A customer signs up to Outlyer, downloads and installs an agent on their servers and magic happens.

Architecture Overview

architecture

We knew from the beginning that we would likely end up with thousands, if not hundreds of thousands (or potentially millions) of agents. In our case an agent is a packaged piece of software that we provide to customers that performs the same job as the Nagios NRPE agent, or the Sensu agent. There is one subtle difference to our design in that we don’t do central polling in the traditional sense. Each agent has its own scheduler and is responsible for keeping a websocket connection alive to the agent exchange as shown in the picture. This means we de-couple up / down and presence detection from metrics collection. The agent is passed down a set of configuration which includes which plugins to run. It then inserts those plugin jobs into its own scheduler and sends back the data. In the event of network failure the agent will buffer up to 50mb of metrics which can be replayed when connectivity is restored. We use Chef.IO’s awesome omnibus packaging system to bundle up our Python agent along with an embedded interpreter and all of the dependencies required by our out of the box Nagios check scripts.

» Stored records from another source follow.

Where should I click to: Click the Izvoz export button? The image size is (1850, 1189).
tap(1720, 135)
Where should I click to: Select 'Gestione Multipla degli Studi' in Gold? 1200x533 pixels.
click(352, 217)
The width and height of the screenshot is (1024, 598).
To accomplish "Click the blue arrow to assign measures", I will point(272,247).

On the server side everything in green coloured boxes in the diagram above, are NodeJS micro-services. The backend is essentially a routing platform for metrics and Node is especially well suited for IO bound operations. From a deployment perspective we have kept it extremely simple. Each micro-service is packaged up into a .deb and split into app nodes (that run the services that customers connect to) and worker nodes that run the workers. These currently run on large physical dedicated servers (4 app nodes and 6 worker nodes). We can add more hardware within a few minutes to each of these areas depending on what our current load looks like. Ultimately, we may end up moving towards docker on mesos with marathon. For now we’re pretty happy with pressing a button in Jenkins which triggers ansible to orchestrate the setup and chef to configure.

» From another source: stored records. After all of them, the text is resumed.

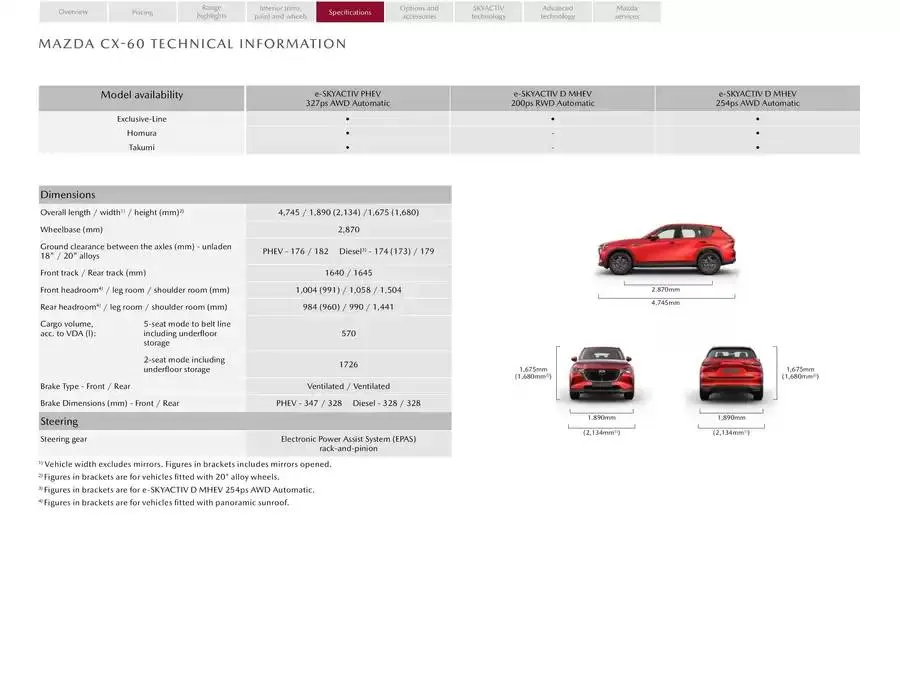Open the Options and accessories tab
This screenshot has width=900, height=700.
click(418, 11)
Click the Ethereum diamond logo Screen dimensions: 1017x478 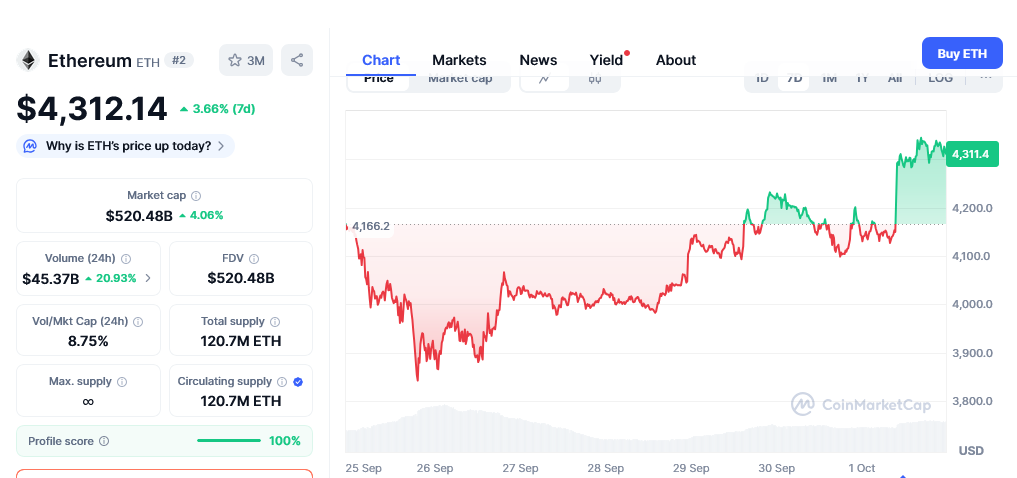pyautogui.click(x=28, y=60)

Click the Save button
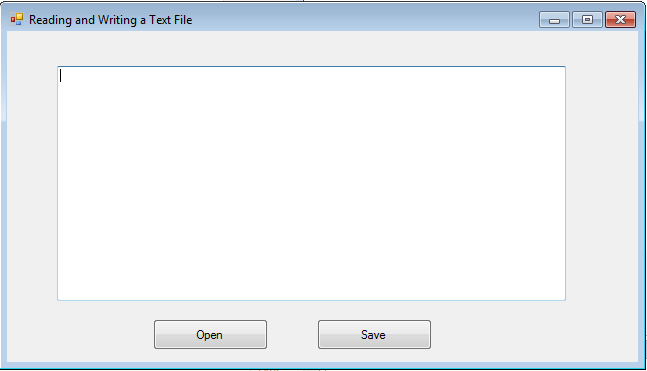[x=374, y=334]
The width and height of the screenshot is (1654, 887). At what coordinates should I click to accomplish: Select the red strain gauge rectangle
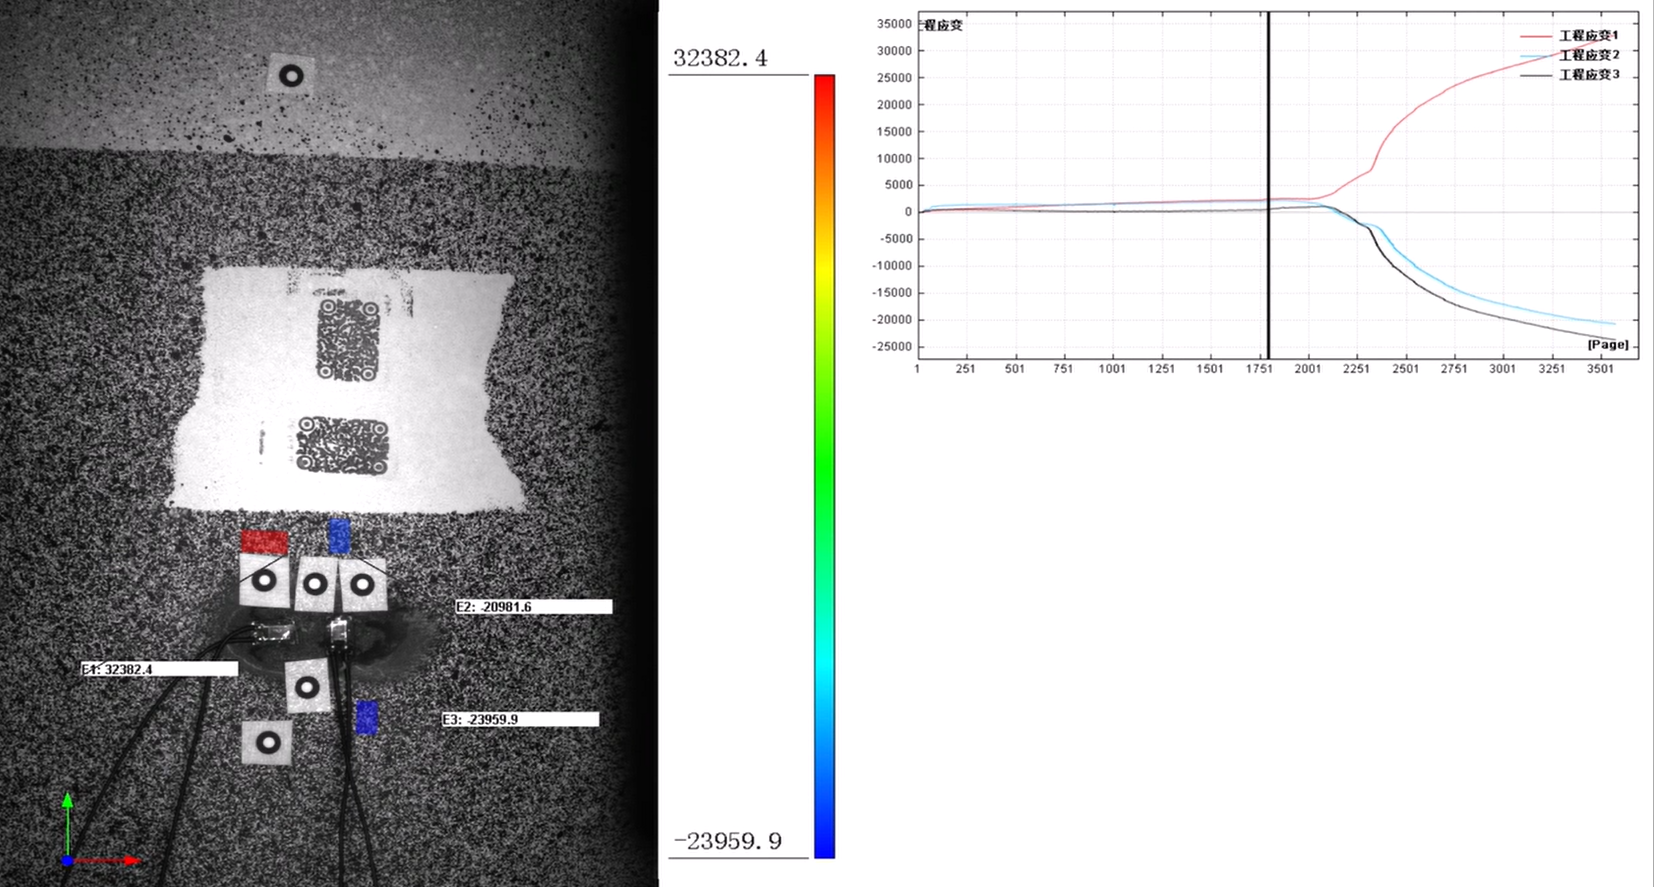[x=265, y=542]
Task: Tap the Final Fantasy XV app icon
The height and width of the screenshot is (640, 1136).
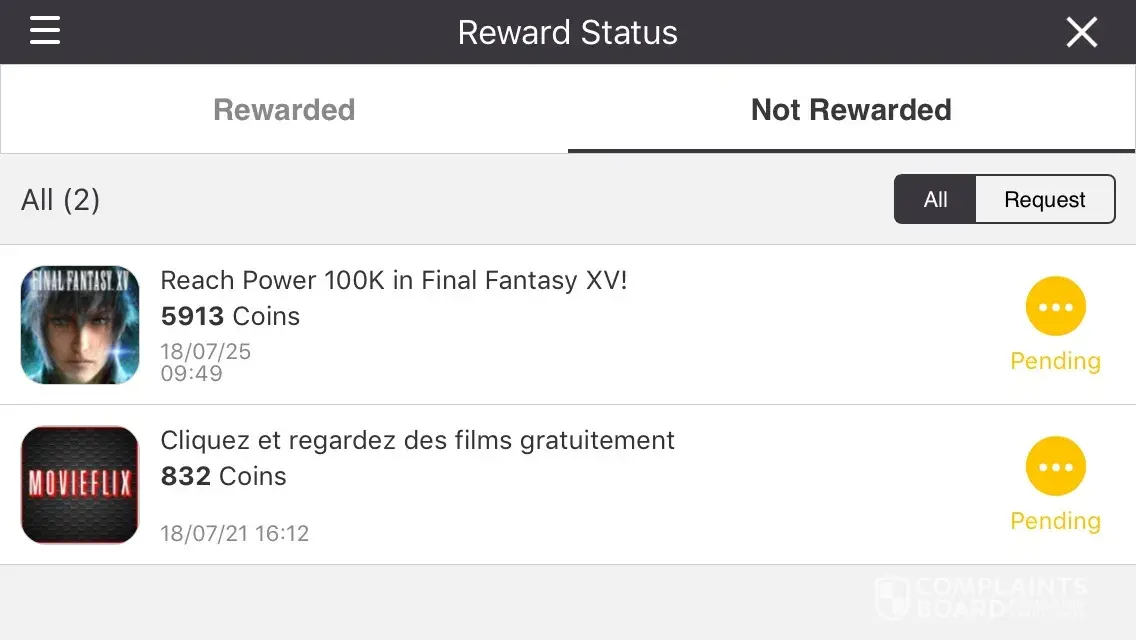Action: click(80, 325)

Everything communicates via a global event bus which is currently in RabbitMQ. We have a single 2 node cluster for redundancy which is currently passing approximately 60,000 messages per second between various exchanges. Metrics per second varies as we stuff multiple metrics into a message (up to 10 metrics per message currently). As we add more load we will shard across multiple pairs of Rabbit boxes. Our basic load testing has shown we can scale to several million metrics per second on the current hardware. When we get close to those numbers we’ll add more hardware, load test, and tweak the design.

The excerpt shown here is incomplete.